__PROBLEM__
Each line of the records that includes "height" should be found and copied.

__RECORDS FOR PROCESSING__
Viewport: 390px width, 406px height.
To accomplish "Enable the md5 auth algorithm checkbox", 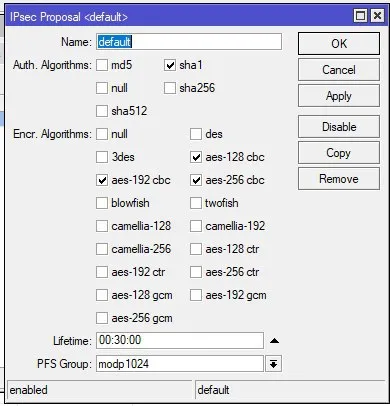I will (x=102, y=65).
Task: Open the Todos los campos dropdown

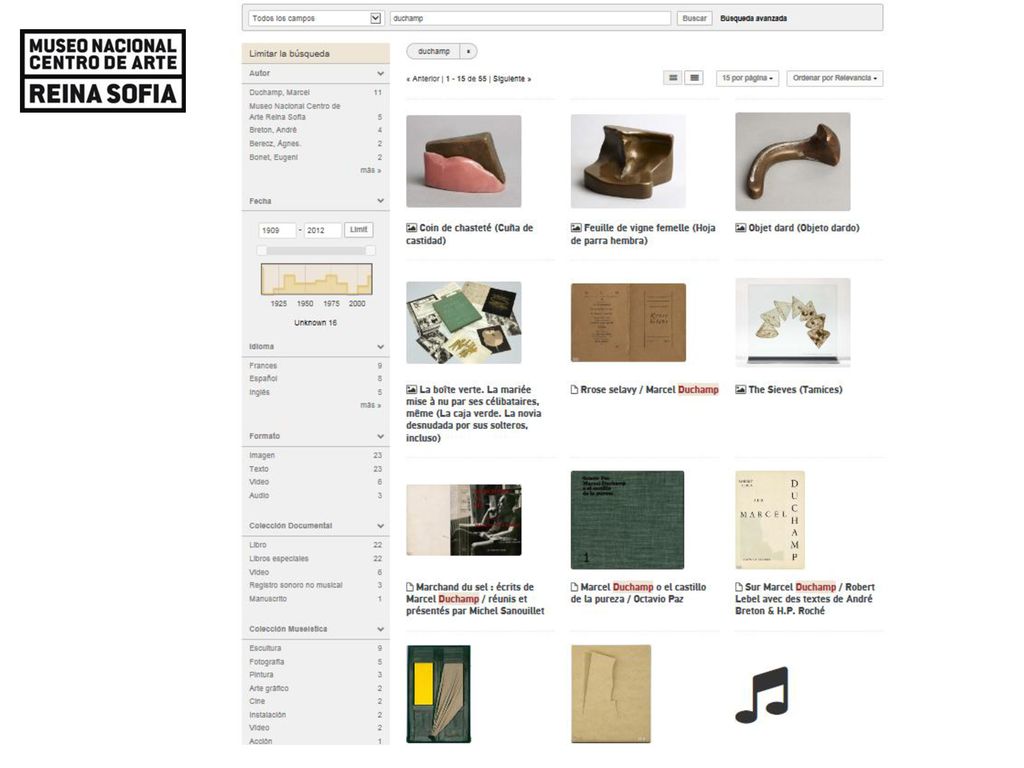Action: (x=315, y=18)
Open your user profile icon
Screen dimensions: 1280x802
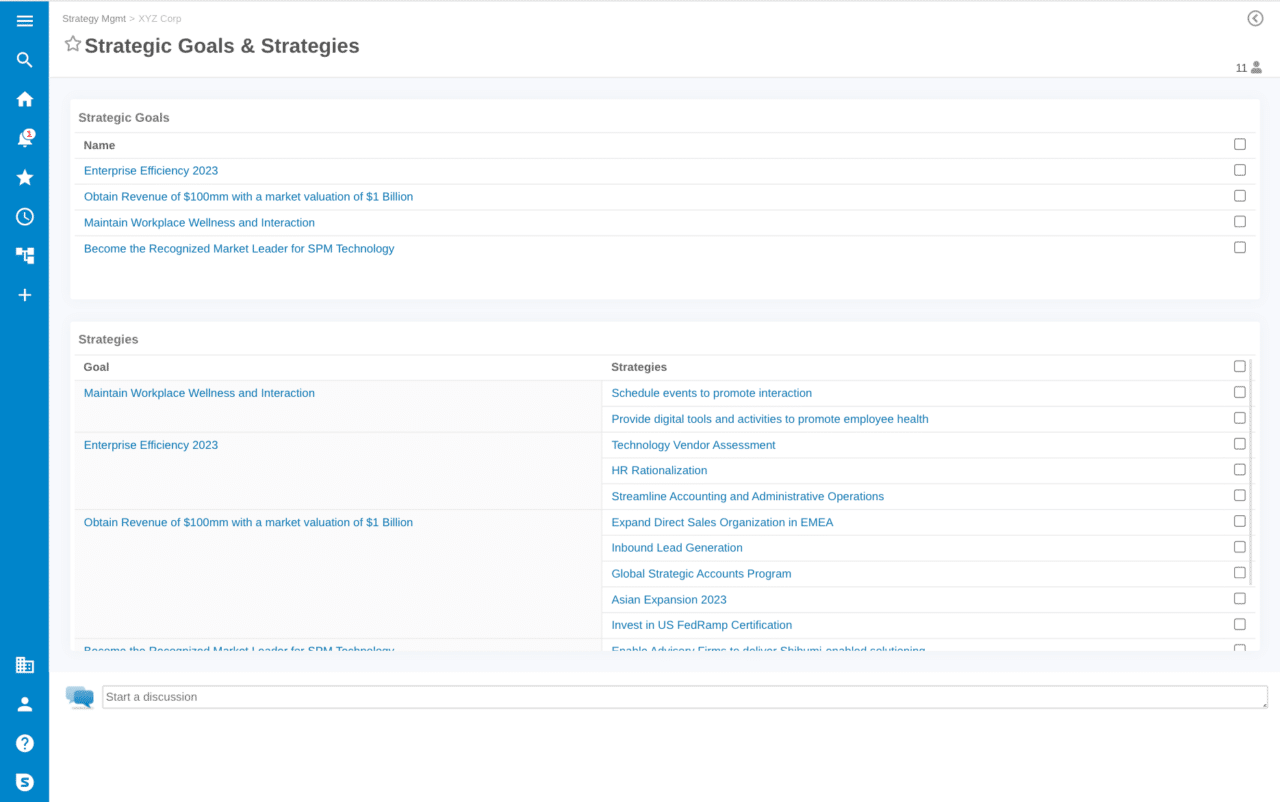[24, 703]
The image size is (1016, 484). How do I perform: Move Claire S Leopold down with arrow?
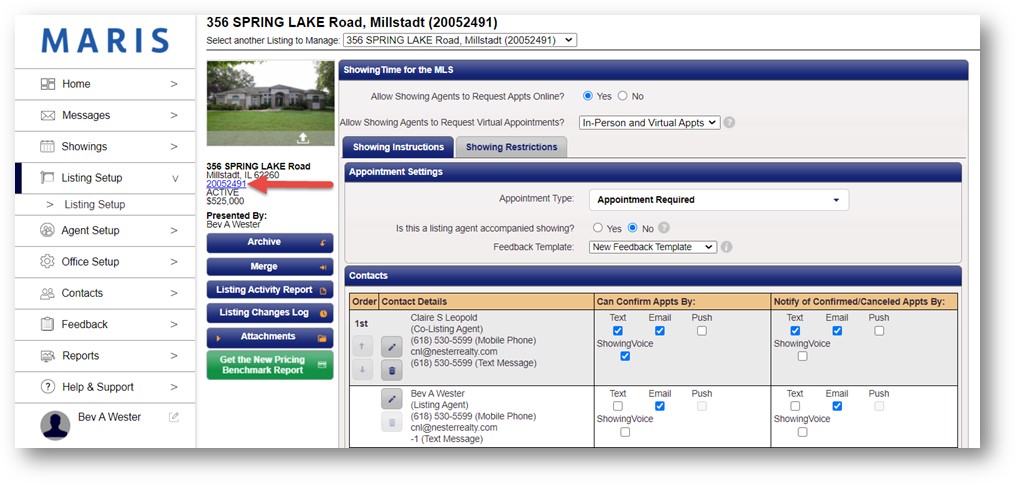tap(364, 370)
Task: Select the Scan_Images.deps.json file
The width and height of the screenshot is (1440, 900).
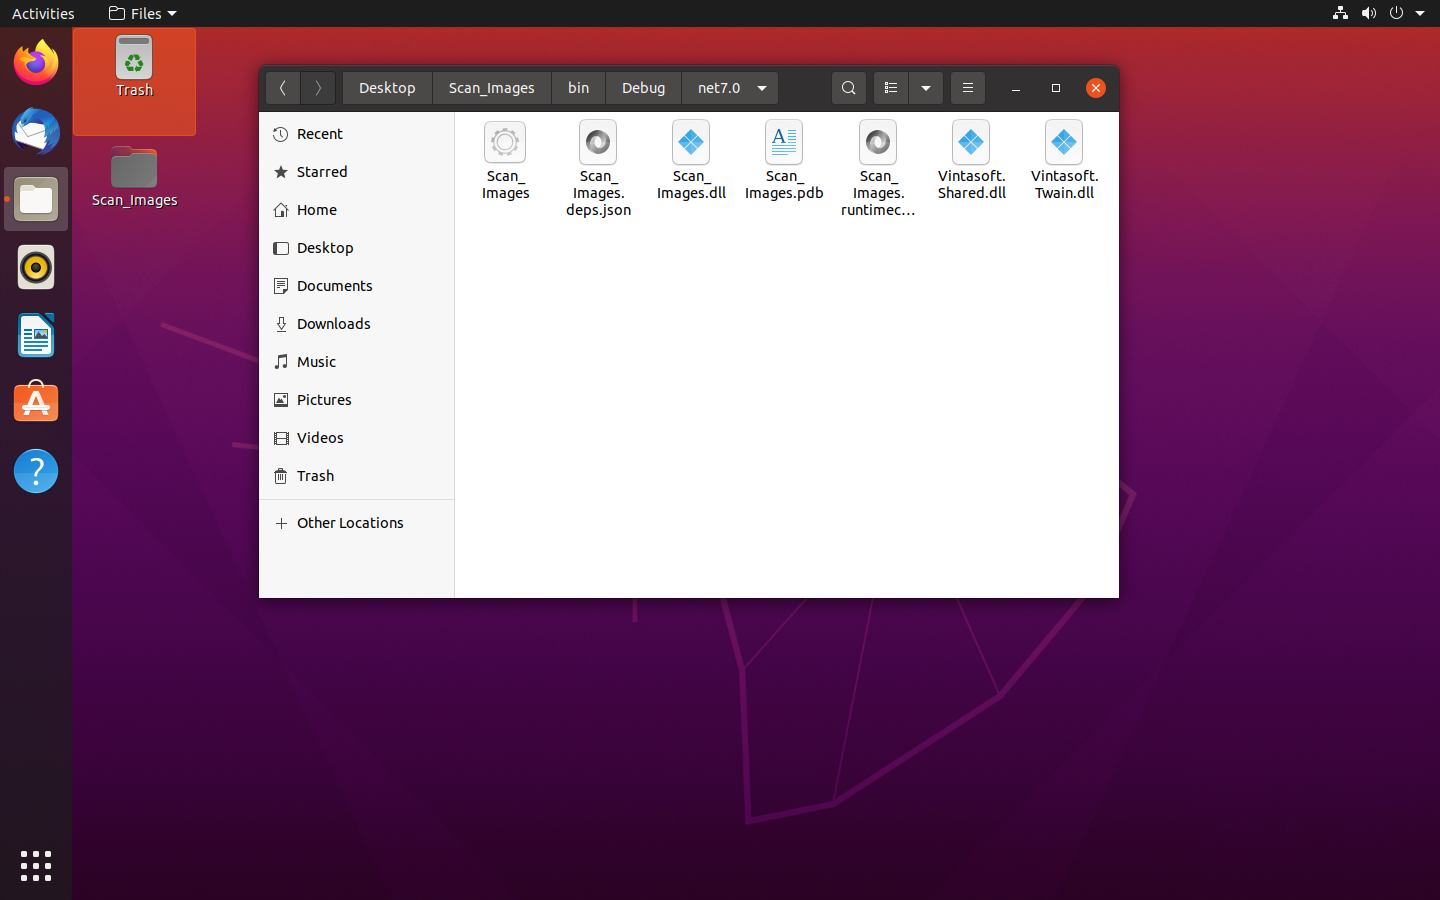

__EXERCISE SOLUTION__
Viewport: 390px width, 406px height.
The width and height of the screenshot is (1440, 900).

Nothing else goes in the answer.